Connaissez vous la petite histoire du conditionnement de Pavlov? Ivan Pavlov était un médecin russe gagnant d’un prix Nobel en 1904. L’histoire que beaucoup se font raconter est la suivante :
Pavlov avait quelques chiens, et il effectuait plusieurs expériences d’ordre psychologique avec ceux-ci, afin de démontrer certains concepts, également applicables à l’homme (étant un animal lui aussi). Le conditionnement de Pavlov est en fait très simple. Pour faire une histoire courte, Pavlov utilisait une cloche quelconque pour signaler à son chien que le repas était servit. À chaque jour, à un moment qui pouvait être différent d’une journée à l’autre, Pavlov plaçait le bol de son chien disponible et automatiquement sonnait la cloche. Après un certain temps, il va de soit que le chien avait bel et bien compris que lorsque la cloche sonnait, le repas était servit, peu importe l’heure de la journée. Mais ce qui est d’autant plus intéressant, c’est qu’une fois le conditionnement bien encré à l’intérieur de l’esprit du chien, un seul son de cloque pouvait générer de la salive dans la gueule du chien, même s’il n’y avait aucun repas devant lui. Jamais une cloche n’a été aussi appétissante!
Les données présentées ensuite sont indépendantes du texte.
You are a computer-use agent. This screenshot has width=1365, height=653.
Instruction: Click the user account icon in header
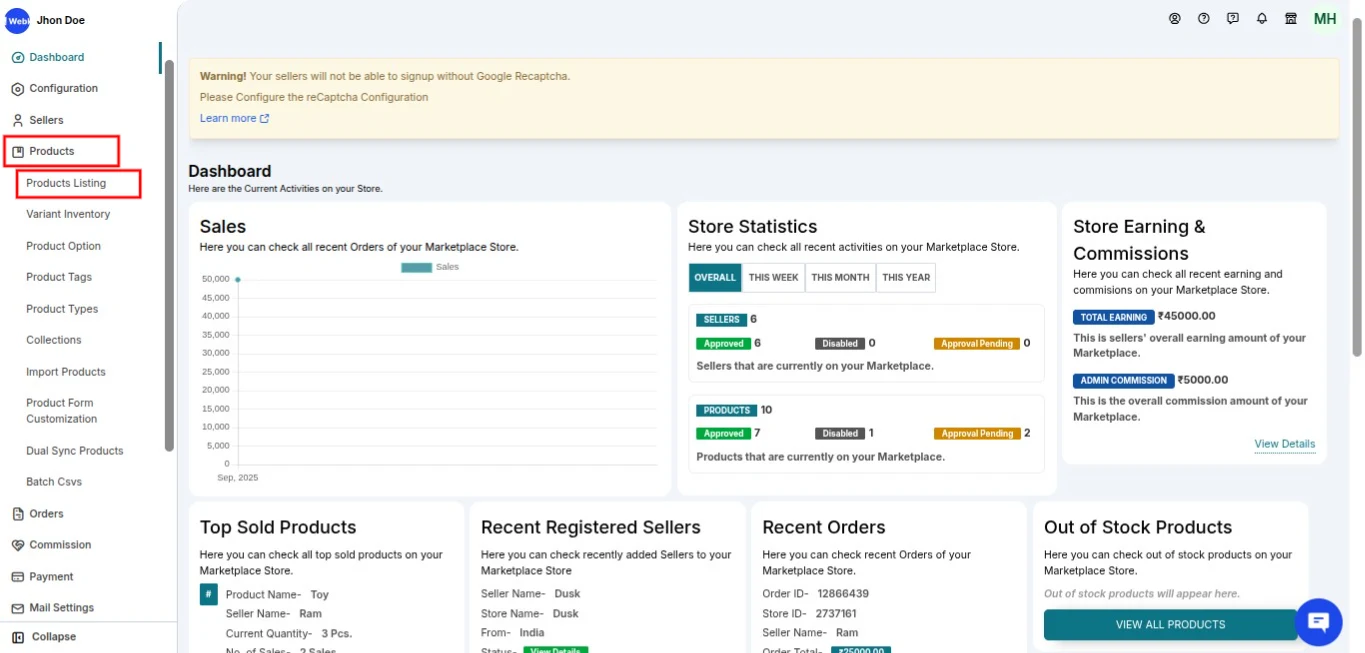1175,19
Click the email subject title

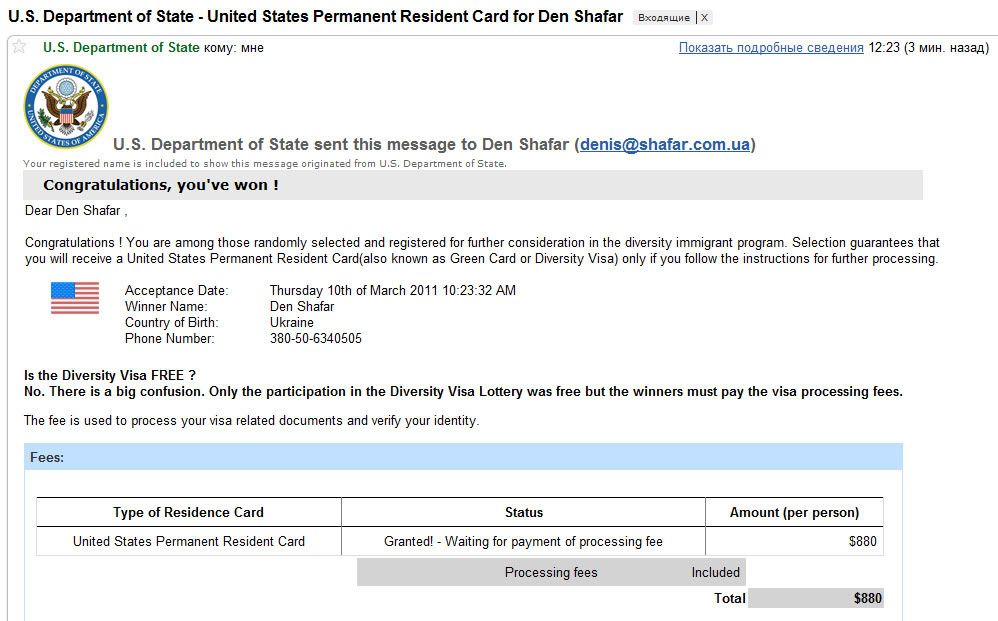point(315,17)
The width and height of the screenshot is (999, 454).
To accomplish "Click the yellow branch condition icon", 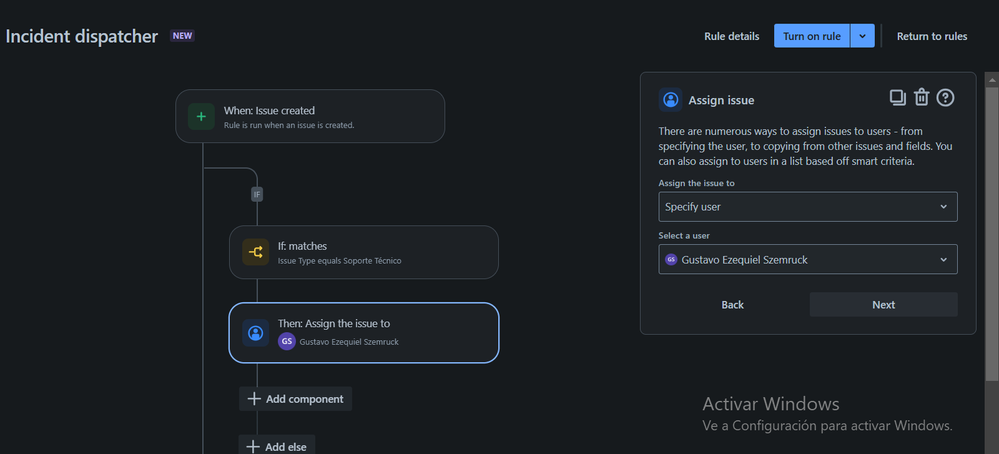I will click(x=255, y=252).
Ce que révèle ce conditionnement est très simple, et vous le voyez vous-même. Il se passe dans le subconscient de l’animal une association entre un son de cloche et un repas. De ce fait, sans même y réfléchir de façon rationnelle, le chien se mettait à saliver aussitôt le son entendu. Pavlov n’a pas fait cette expérience dans le but d’avoir plus de facilité avec ses chiens, mais bien de prouver une théorie fort simple. Tout animal peut être conditionné, positivement, ou négativement, y compris vous-même. Cependant, l’homme étant un animal plus intelligent, capable de lire et d’écrire, il est venu à l’idée de plusieurs psychologues d’utiliser ce genre de conditionnement positif en thérapie.
J’ai personnellement fait une expérience toute simple lorsque j’étais plus jeune. Un ami à moi avait beaucoup de difficultés dans sa vie, et rencontrer un psychologue n’était pas envisageable pour lui, il avait malheureusement un blocage. J’ai tenté de l’aider du mieux que j’ai pu, mais il vient un moment où un jeune de 20 ans ne peut pas prendre sur ses épaules tous les problèmes, qui disons-le étaient plutôt sérieux, d’un de ses amis. J’ai tenté à plusieurs reprises de le faire réaliser qu’il avait besoin d’une aide professionnelle, mais rien ne lui entrait dans la tête. J’ai donc pensé à ce concept de conditionnement positif de Pavlov, et je l’ai appliqué à mon ami. J’ai tiré de plusieurs livres les plus belles phrases d’encouragement que j’y ai trouvé. J’ai fouillé pendant des semaines et des mois pour trouver une motivation, des paroles d’encouragement qui auraient pu être révélatrices pour lui et son problème. Par contre, une parole reste une parole, et souvent, elle nous entre dans la tête et en ressort aussitôt. J’ai donc fait imprimer et laminer quelques phrases positives, et une en particulier :
« Tu n’es pas seul. »
J’ai affiché cette phrase au haut de son miroir de salle de bain, en très gros. J’en ai affiché quelques autres à différents endroits dans l’appartement. Après environ 3 mois, mon ami n’avait toujours pas réglé ses problèmes, qui n’étaient d’ailleurs pas sous son contrôle, mais il semblait beaucoup plus léger, bref, il était de nouveau en mesure d’avoir un certain plaisir à faire des activités après des années de solitude. Au bout de 6 mois, il a finalement décidé par lui-même d’aller chercher de l’aide, ce qui était mon objectif principal. Il n’avait pas réglé ses problèmes, mais il avait réglé quelque chose d’important dans sa tête. Il ne se sentait désormais plus obligé d’être seul. Le blocage dans son esprit avait mystérieusement disparu de par lui-même.
Le renforcement positif est l’un des meilleur outil pour arriver à surmonter une épreuve douloureuse. N’hésitez pas à affronter les situations. Essayez-le, vous n’avez rien à perdre, et dans mon cas, c’est peut-être ce qui a sauvé la vie de mon ami.